- Brief
Transcribe without changes the part of the records that opens with the line containing "The image size is (1243, 768)." and runs through the end of the records.

┌────────

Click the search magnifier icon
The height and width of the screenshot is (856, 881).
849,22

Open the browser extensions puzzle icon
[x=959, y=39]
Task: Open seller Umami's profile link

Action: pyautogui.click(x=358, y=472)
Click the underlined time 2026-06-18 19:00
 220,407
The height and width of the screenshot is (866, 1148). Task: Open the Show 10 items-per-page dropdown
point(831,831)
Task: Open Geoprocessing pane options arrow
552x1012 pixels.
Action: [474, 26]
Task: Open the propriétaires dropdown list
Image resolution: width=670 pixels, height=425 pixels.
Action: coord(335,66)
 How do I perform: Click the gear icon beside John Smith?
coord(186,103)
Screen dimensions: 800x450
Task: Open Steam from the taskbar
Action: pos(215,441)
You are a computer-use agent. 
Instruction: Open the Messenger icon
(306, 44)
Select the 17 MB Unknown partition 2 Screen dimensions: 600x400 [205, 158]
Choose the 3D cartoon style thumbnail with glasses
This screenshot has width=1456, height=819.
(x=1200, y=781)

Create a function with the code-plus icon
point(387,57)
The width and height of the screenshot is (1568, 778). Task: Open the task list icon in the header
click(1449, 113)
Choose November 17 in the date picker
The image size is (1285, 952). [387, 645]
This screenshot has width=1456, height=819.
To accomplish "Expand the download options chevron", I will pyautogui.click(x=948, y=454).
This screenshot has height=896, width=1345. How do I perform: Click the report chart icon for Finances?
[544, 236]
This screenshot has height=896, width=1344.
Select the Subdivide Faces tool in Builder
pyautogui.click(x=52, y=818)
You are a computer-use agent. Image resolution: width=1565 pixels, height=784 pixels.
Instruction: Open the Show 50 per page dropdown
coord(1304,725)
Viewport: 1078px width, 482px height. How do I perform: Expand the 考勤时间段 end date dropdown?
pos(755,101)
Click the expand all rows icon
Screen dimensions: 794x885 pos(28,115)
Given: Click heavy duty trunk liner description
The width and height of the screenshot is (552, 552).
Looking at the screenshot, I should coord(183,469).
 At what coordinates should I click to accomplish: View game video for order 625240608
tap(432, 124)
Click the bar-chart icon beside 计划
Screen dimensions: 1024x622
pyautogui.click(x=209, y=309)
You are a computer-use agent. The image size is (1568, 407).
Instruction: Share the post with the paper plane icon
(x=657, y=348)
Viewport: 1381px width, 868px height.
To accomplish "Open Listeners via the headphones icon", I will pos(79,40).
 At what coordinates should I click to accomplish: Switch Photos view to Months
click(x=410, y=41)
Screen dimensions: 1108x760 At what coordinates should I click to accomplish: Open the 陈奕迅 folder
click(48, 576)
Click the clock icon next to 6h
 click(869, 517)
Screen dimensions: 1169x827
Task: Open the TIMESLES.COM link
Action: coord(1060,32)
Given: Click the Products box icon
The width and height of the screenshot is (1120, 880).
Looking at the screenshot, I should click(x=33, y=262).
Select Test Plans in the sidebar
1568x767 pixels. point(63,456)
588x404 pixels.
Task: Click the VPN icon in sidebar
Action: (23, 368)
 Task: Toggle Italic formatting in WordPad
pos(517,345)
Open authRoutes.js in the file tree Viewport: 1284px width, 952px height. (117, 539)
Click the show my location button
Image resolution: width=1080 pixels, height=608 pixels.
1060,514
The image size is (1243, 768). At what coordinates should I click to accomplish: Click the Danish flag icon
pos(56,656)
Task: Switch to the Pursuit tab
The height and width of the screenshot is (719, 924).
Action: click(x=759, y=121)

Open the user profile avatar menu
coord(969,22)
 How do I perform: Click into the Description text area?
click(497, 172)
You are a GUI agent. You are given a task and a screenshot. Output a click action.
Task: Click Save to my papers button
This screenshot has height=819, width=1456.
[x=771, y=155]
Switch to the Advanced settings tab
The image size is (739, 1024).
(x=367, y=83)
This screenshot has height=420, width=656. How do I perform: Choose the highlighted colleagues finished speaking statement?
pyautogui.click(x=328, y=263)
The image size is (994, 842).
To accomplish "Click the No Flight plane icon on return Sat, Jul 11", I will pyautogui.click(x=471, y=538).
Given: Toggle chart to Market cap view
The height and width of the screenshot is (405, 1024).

└────────

- The output
The image size is (1243, 768). At what coordinates should I click to accomplish: Click the Danish flag icon
pos(56,656)
Task: Switch to the Pursuit tab
The height and width of the screenshot is (719, 924).
Action: click(x=759, y=121)

Open the user profile avatar menu
coord(969,22)
 How do I perform: Click into the Description text area?
click(497, 172)
You are a GUI agent. You are given a task and a screenshot. Output a click action.
Task: Click Save to my papers button
This screenshot has height=819, width=1456.
[x=771, y=155]
Switch to the Advanced settings tab
The image size is (739, 1024).
(x=367, y=83)
This screenshot has height=420, width=656. How do I perform: Choose the highlighted colleagues finished speaking statement?
pyautogui.click(x=328, y=263)
The image size is (994, 842).
To accomplish "Click the No Flight plane icon on return Sat, Jul 11", I will pyautogui.click(x=471, y=538).
Given: Toggle chart to Market cap view
The height and width of the screenshot is (405, 1024).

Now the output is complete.